P Valentine HaggertyComment

Seeded Sourdough Crackers

P Valentine HaggertyComment
Seeded Sourdough Crackers

If you maintain a sourdough culture and you don’t want to throw away the discard because you’re trying to eliminate food waste and, hey, quality flour isn’t cheap, then you’ll need a variety of ways to use up your pile of discard sitting in the fridge. Here’s one quick and simple idea:

Seeded Sourdough Spelt Crackers

250g Sourdough discard (100% hydration)
60g Olive oil
200g Spelt flour
5g Salt
45g Seed mix (I use a mixture of sesame, poppy, and chia seeds)
1 tsp Onion powder (optional)
1 tsp Garlic powder (optional)

Whisk the oil into the sourdough discard, then add the flour and salt and mix well. I do most of the work by hand. Fold in the seeds and powders (if using). The dough should be stiff but pliable. Shape into a rectangle (don’t worry about getting it too thin, we’ll do that soon), then cover in plastic and refrigerate for at least 30 minutes. Remove from the refrigerator, then roll thin using a rolling pin. The thickness here will affect how crispy the crackers are.
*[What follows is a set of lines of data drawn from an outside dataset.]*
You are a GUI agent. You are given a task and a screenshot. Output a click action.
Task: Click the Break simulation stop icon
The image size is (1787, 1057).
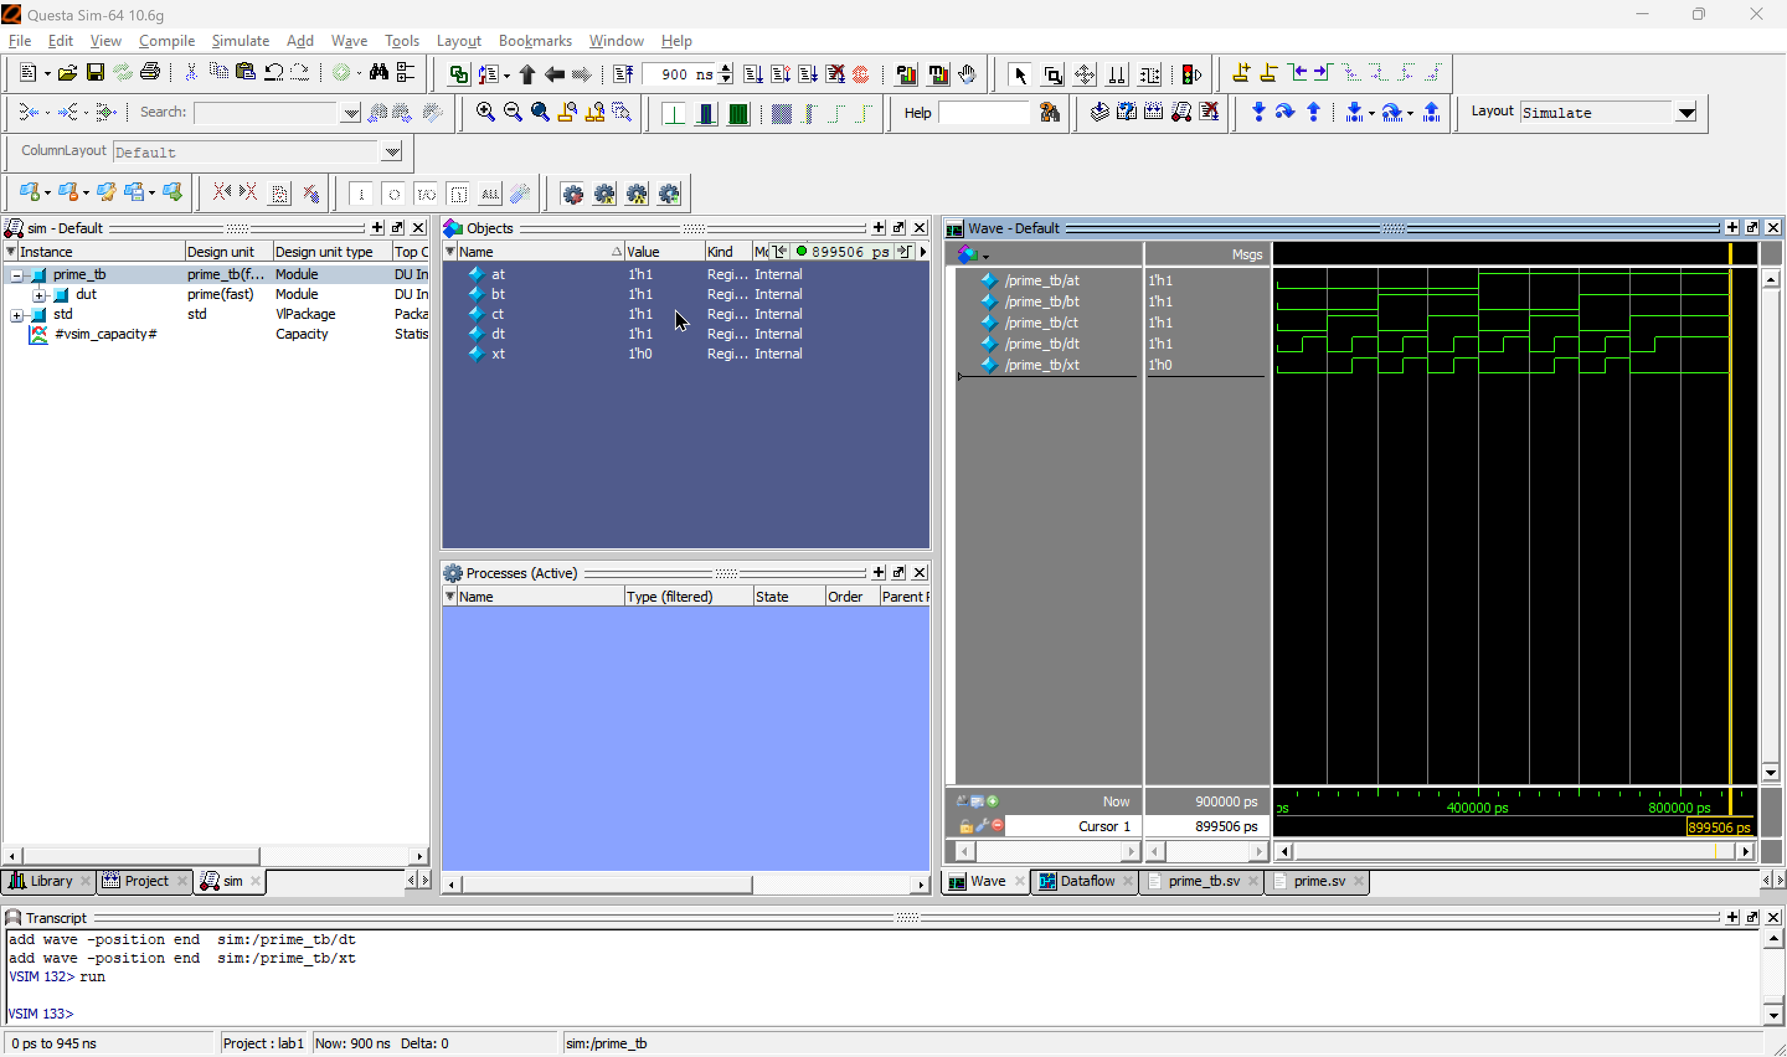(860, 74)
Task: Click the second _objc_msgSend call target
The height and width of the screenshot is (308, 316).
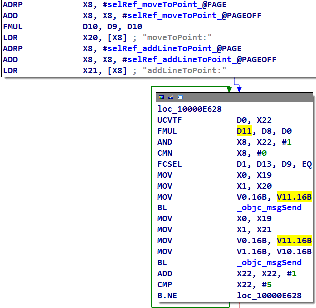Action: coord(269,262)
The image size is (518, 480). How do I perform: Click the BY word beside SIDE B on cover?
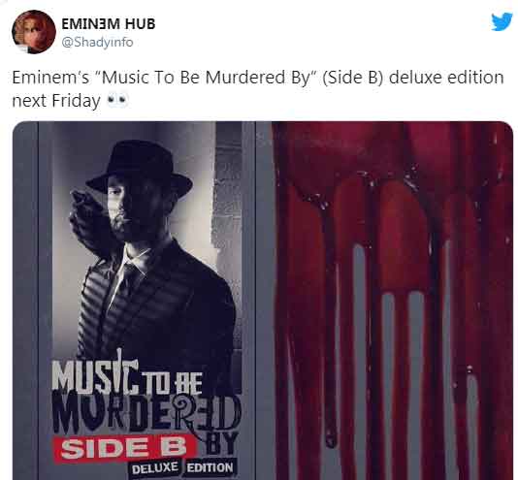221,443
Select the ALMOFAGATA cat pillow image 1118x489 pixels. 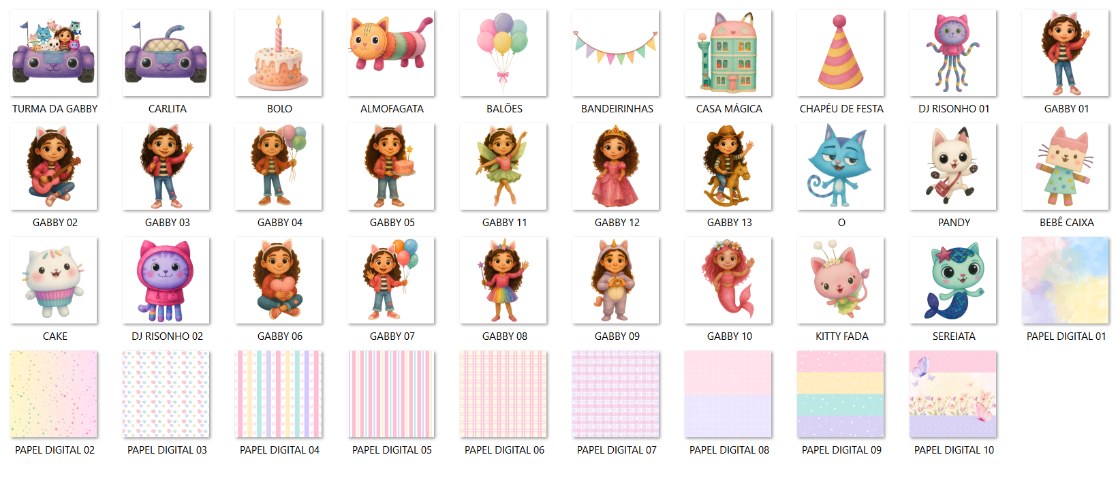click(x=391, y=53)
Cut into squares or rectangles using a pastry wheel and bake for around 10 minutes at 425 F.

Notes

  • Depending on the size of your baking surface, you may have to divide this dough into two pieces and bake in two separate batches.

  • I’ve had success using dark sesame oil and only sesame seeds

  • If you don’t have access to spelt, I’ve used wheat and rye too, but I find 180-190g of flour to be better for these grains.

 
Sometimes I get air bubbles if my discard is relatively fresh. Oops.

Sometimes I get air bubbles if my discard is relatively fresh. Oops.